第15話
佐久間は、アパートに戻ると、物語の続きを書き始めた。どうせ後から書き直して、この部分もなくなるわけだが。この前、完成したと思っていた第1話を見直したら、ここの表現よくないな、説明ばっかりでつまらんな、テンポが悪いな、様々な思いが胸に押し寄せ、結局かなり時間をかけて書き直し、そしてその次の日も大部分を書き直し、最初の完成版は跡形もなくなってしまったのだった。
いつものことであるにしても、かなり非効率な気がした。3000字5000字を書くのに、一体何時間かけているのか。勉強も別でしなければならないし、本も読みたいし、物語作成に割けられる時間も限られているのだった。
しかし一方で、「そんなに完璧を目指しているといつまで経っても完成しないぞ!」と言う言葉も、お姉さん系美少女ボイスで聞こえるものの、佐久間には信じられなかった。ゴミを投棄するにも最低限のルールがあるというものだ。排泄物は下水道で処理すべきである。そんな自分のモットーを佐久間がつぶやき型SNS「ついつい」でつぶやいたら、ここがその下水道だぞとリプライが来た。
前回は、警備組織に捕まるところまで書いていたので、その続きを書いていた。そもそも、この国の言語を考えようとしていたが、すでに心が折れそうであった。文字が決まっていてもそのつなげ方、切り方をどうしたらいいか分からない。誰がこんなことをやろうと考えたのか。今までそんな本を読んできたことがなかった理由がようやく分かった気がした。
ひとまず相手の想定される台詞を日本語で考えて進めていく。おそらく、というよりは絶対に良くないことだと思っていたが。そうすると、不思議と筆が進むのだった。そして、言葉が分からず困惑している主人公と警備員が滑稽に見える。

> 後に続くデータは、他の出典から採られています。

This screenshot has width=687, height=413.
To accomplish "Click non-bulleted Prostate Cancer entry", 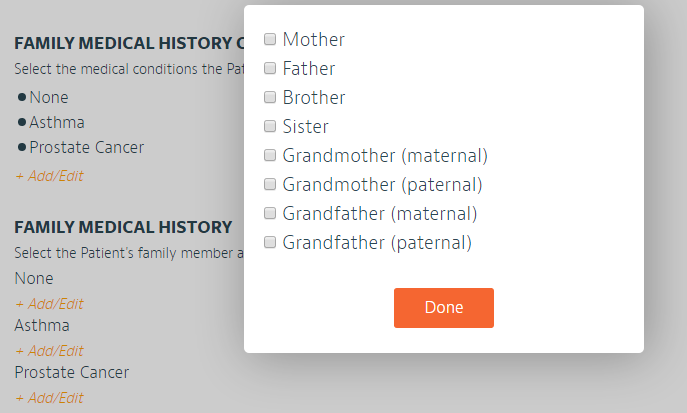I will [x=71, y=373].
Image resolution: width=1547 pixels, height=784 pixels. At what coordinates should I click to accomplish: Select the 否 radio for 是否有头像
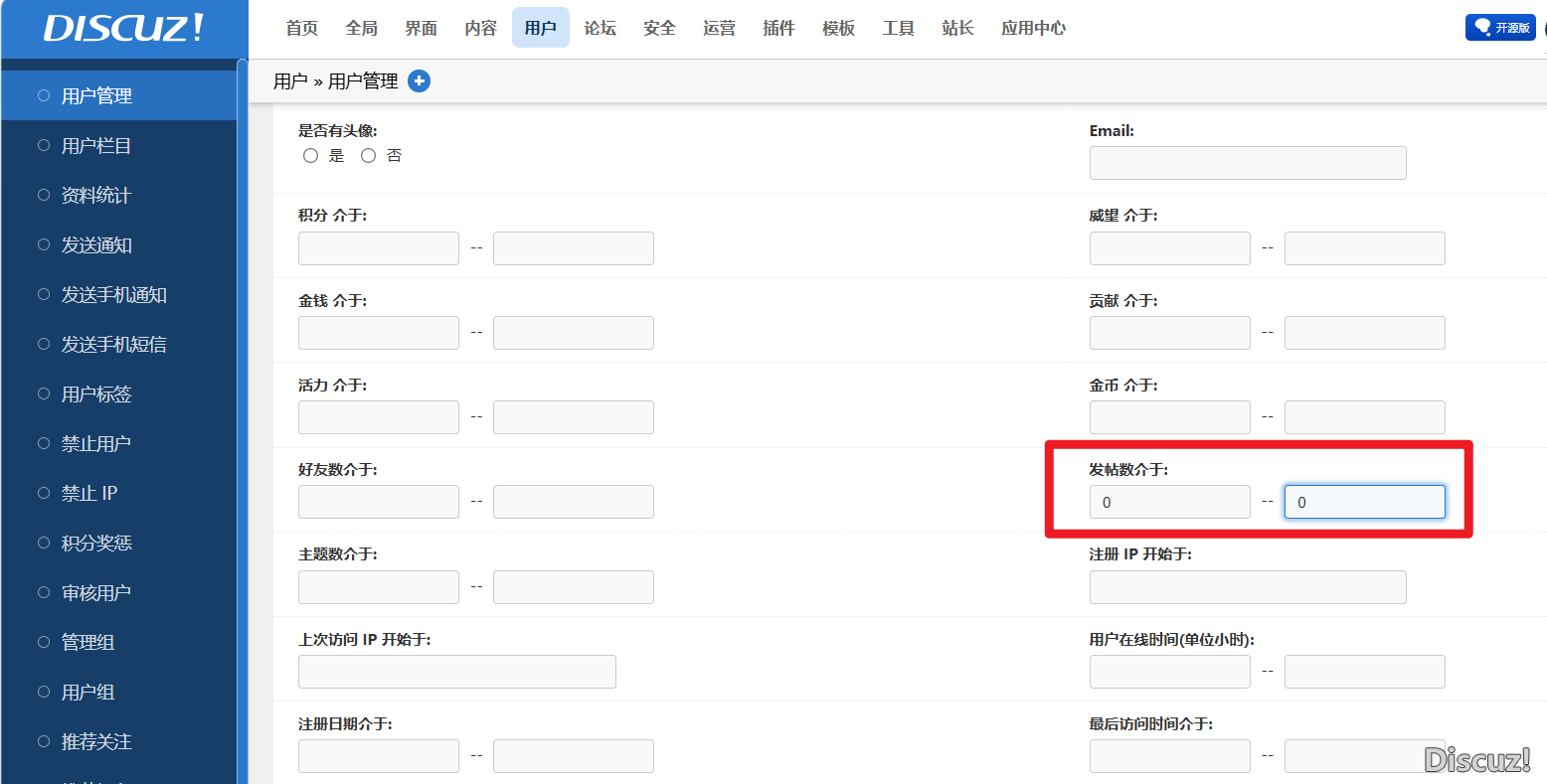click(368, 155)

公的施設「ルウマ」の管理人さんが迎えに来たところで、第2話の幕を閉じた。ここまでかなり時間がかかったように思えた。佐久間は、もう風呂に入って寝るかなと思い、時計を一度見た。そしてもう一度見直した。いつの間にか、日付が変わっていた。佐久間は驚いて、慌てて風呂に入った。
眠い目をこすりながら2限の講義を受けるために大学へ行くと、すでに横山さんは教室にいた。こちらに気づいて小さく手を振ってくれるので、佐久間もおはようと声を掛けた。これだけで一日が幸せになれる。充実した大学生活であった。
彼女よりもう少し奥の位置に座ると、それに合わせたのか、美少女が隣に座った。以前の美少女である。佐久間は驚いて、軽く会釈した。向こうもニコニコしておはようと挨拶をした。
「この前はボールペンありがとう、あの日返しそびれちゃったんやけど、あやから返してもらえた?」
「ああ、はい、横山さんから返してもらえました」
「よかったぁ~。あ、はいこれ。お礼といってはなんやけど、チョコレート!」
美少女は、銀紙に包まれた丸いチョコレートを持った手を伸ばすと、ほれと言って手を広げるように指示した。佐久間が左手を広げると、そこにぽとっと落とした。
「あ、ありがとう」
「いえいえ~」
美少女は楽しそうだった。佐久間は、困惑した。というのは嘘で、ニヤニヤしてた。チョコの銀紙を取って、チョコを一口に口の中へ入れる。
講義が始まると、2人は黙々と教授の話を聞いていたが、ふと、美少女がルーズリーフの端に何かを書いて、その部分をちぎり、丸めて佐久間の方へ放り投げた。丸められた紙の切れ端が、佐久間の目の前で転がる。
佐久間が切れ端の飛んできた方を見ると、美少女がその切れ端を指さしていた。どうやら開いて見ろ、ということだった。佐久間は、胸が高鳴った。ラブレターか? 切れ端で知り合いと話をするなどということは中学生のころも高校生のころもしなかった。これが初めてなのだった。ラブレターか? 佐久間は再度自分に問うた。それしか中身が考えられない。いやいや、ともう一人の自分が諫める。これは、いたずらかもしれん、慎重になるべきだ。「アホ」と書いてあるに違いない。さっきチョコレートをもらって喜んでいたことがばれているのだ。
しかし、佐久間の中で、いたずらであるという可能性は現実的には考えられず、ラブレターである可能性が合理的な疑いを越えない程度に証明された。なお、証明したのは佐久間であり、根拠となるべき証拠はなかった。
佐久間は意を決して開いた。思わず目をしっかりとつむる。手の感覚で紙を開いていき、完全に開いたと思ったところで、そっと目を開けた。